Intervento di emergenza in Val Mavone, nell’area del Gran Sasso, dove un escursionista in mountain bike è rimasto ferito dopo una caduta lungo uno dei percorsi della zona. L’uomo, 40 anni, ha riportato un trauma a un braccio e sul posto è stato richiesto l’arrivo dell’elisoccorso del 118.
Secondo le prime informazioni, il ciclista stava affrontando un itinerario fuoristrada quando avrebbe perso il controllo del mezzo, finendo a terra. È stato lui stesso ad allertare i soccorsi, permettendo così l’attivazione tempestiva della macchina dell’emergenza.
Recupero nella zona montana del Gran Sasso
I sanitari intervenuti in Val Mavone hanno raggiunto il ferito, prestando le prime cure direttamente sul posto. Dopo la valutazione delle condizioni e la stabilizzazione, è stato disposto il trasferimento in ospedale con l’elicottero del 118.
L’uomo è stato accompagnato all’ospedale dell’Aquila per gli accertamenti e le cure necessarie.

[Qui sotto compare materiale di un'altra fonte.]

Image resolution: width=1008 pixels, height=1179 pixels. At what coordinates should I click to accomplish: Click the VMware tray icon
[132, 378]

Il trauma al braccio farebbe pensare a una possibile frattura, ma le sue condizioni, stando a quanto emerso, non sarebbero preoccupanti.
La dinamica dell’incidente
L’episodio si è verificato durante un’uscita in mountain bike in una delle aree frequentate dagli appassionati di escursionismo e ciclismo in quota. Al momento non risultano coinvolte altre persone. L’ipotesi più probabile è quella di una perdita di equilibrio durante il tragitto su sentiero.

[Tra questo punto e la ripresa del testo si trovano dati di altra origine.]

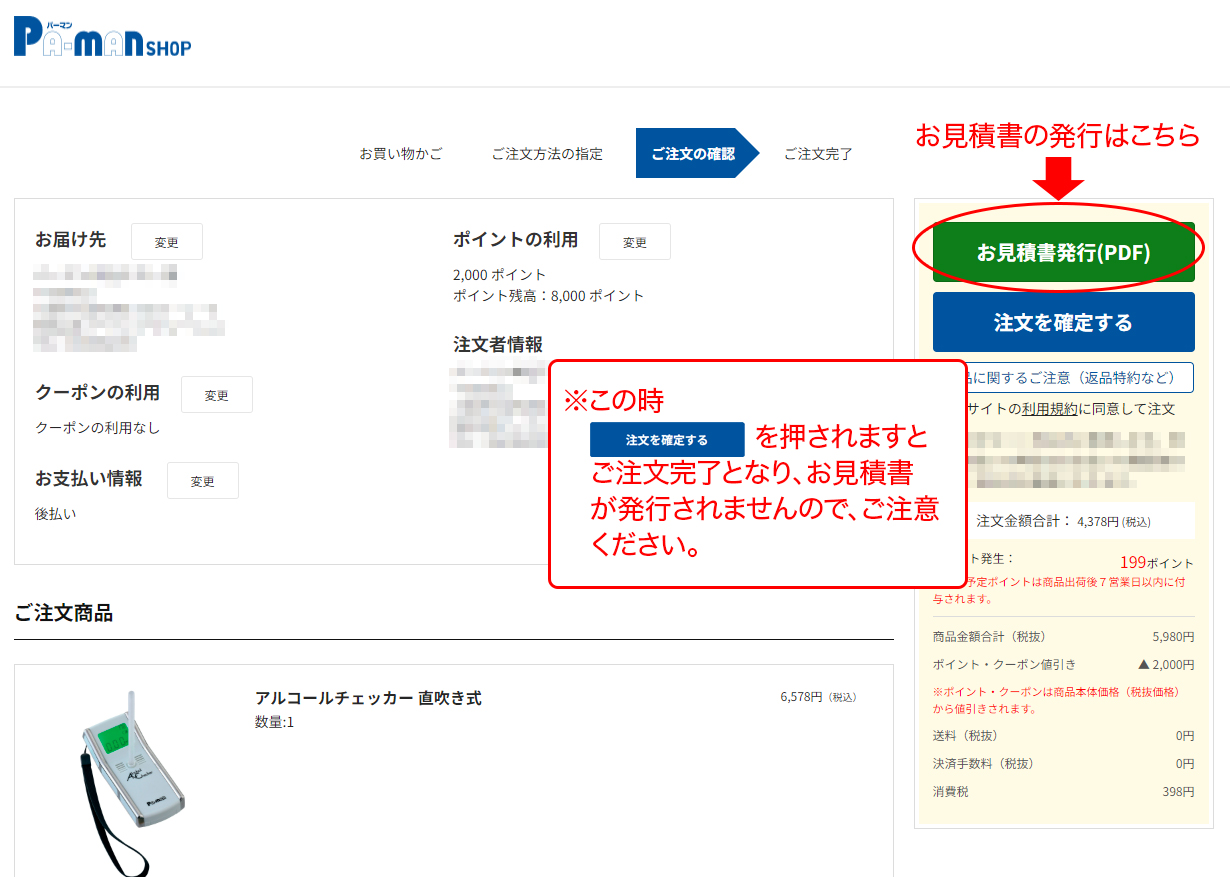Open the 利用規約 terms link
This screenshot has height=877, width=1230.
(x=1048, y=409)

Si tratta di un nuovo richiamo alla prudenza per chi sceglie percorsi montani, specialmente in tratti sterrati o tecnici dove anche una caduta apparentemente banale può richiedere un intervento sanitario complesso.
Un richiamo alla prudenza anche per gli sportivi del Teramano
La notizia interessa da vicino anche il territorio teramano, dove sono numerosi gli appassionati di mountain bike che da Giulianova, dalla costa e dall’entroterra si spostano verso i percorsi di media e alta quota dell’Abruzzo interno. In contesti simili, attrezzatura adeguata, tracciati conosciuti e comunicazioni tempestive con i soccorsi possono fare la differenza.
L’intervento in Val Mavone si è concluso con il recupero del ciclista e il suo trasferimento in ospedale, evitando conseguenze più serie nonostante la difficoltà legata all’ambiente montano.